### Provided text
*-*-*
I know that people want to be in some of their own travel photos, but the selfie  craze has hit a low point when people feel the need to be in every photo. Common courtesy vanishes as people crowd in front of the attraction and one another, jockeying for their position in the perfect selfie, however, that perfection seems never to be achieved and the process continues at the next spot that catches their fancy.

On our 2 night stay at this diminutive World Heritage site, my husband and I reshot countless photos, because after we set up our shots, groups taking their selfies would step in front of us. They didn't see us because they were looking behind themselves to set up their own shots. In Hallstatt, I decided to give one man a taste of his own medicine, when he planted himself less than 3 feet in front of me, as I was about to take my photo. I repositioned myself 3 feet in front of him, as he attempted to take his shot. If looks could kill...now I know the meaning of that cliche on a personal level.

Well, that was nothing compared to the man we passed in St Peter's churchyard in Salzburg. He bellowed a loud "f--k you!", as we passed him along the path. Didn't he know about the delete button on his digital camera? I thanked my lucky stars that I could delete all the disrupted attempts I had made in taking photos. This man wouldn't have lasted 10 minutes in Hallstatt or Cesky Krumlov without resorting to fisticuffs or having a nervous breakdown. He really needed to toughen up; taking successful photos is not for the impatient nor ill tempered traveler.
*-*-*
### Data excerpts
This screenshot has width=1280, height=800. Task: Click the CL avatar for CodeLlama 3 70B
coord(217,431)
*-*-*
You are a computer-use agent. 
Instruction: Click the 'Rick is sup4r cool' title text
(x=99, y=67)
*-*-*
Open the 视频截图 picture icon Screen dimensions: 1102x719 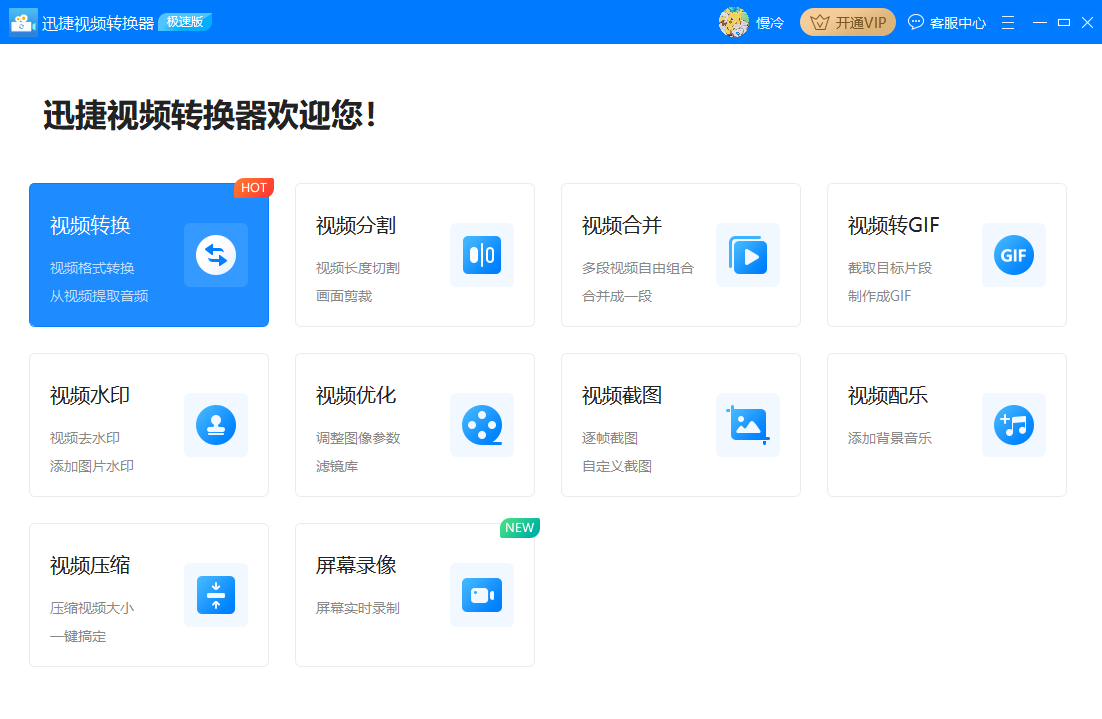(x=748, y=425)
*-*-*
### Task requirements
(1) Can you sum up the travel passage in two sentences?
(2) Would you print the part of the travel passage from "On our 2 night" to "a personal level." word for word?
The rows have no connection to the travel passage.

### Exercise results
(1) The writer complains that the selfie craze has eroded common courtesy, with travelers crowding in front of attractions and one another to get their own shots, which forced the writer and the writer's husband to reshoot countless photos during a two-night stay at a small World Heritage site. The writer describes getting even with one man in Hallstatt by standing in front of him, and mocks a man in St Peter's churchyard in Salzburg who swore as they passed, concluding that successful photography is not for the impatient or ill-tempered traveler.

(2)
On our 2 night stay at this diminutive World Heritage site, my husband and I reshot countless photos, because after we set up our shots, groups taking their selfies would step in front of us. They didn't see us because they were looking behind themselves to set up their own shots. In Hallstatt, I decided to give one man a taste of his own medicine, when he planted himself less than 3 feet in front of me, as I was about to take my photo. I repositioned myself 3 feet in front of him, as he attempted to take his shot. If looks could kill...now I know the meaning of that cliche on a personal level.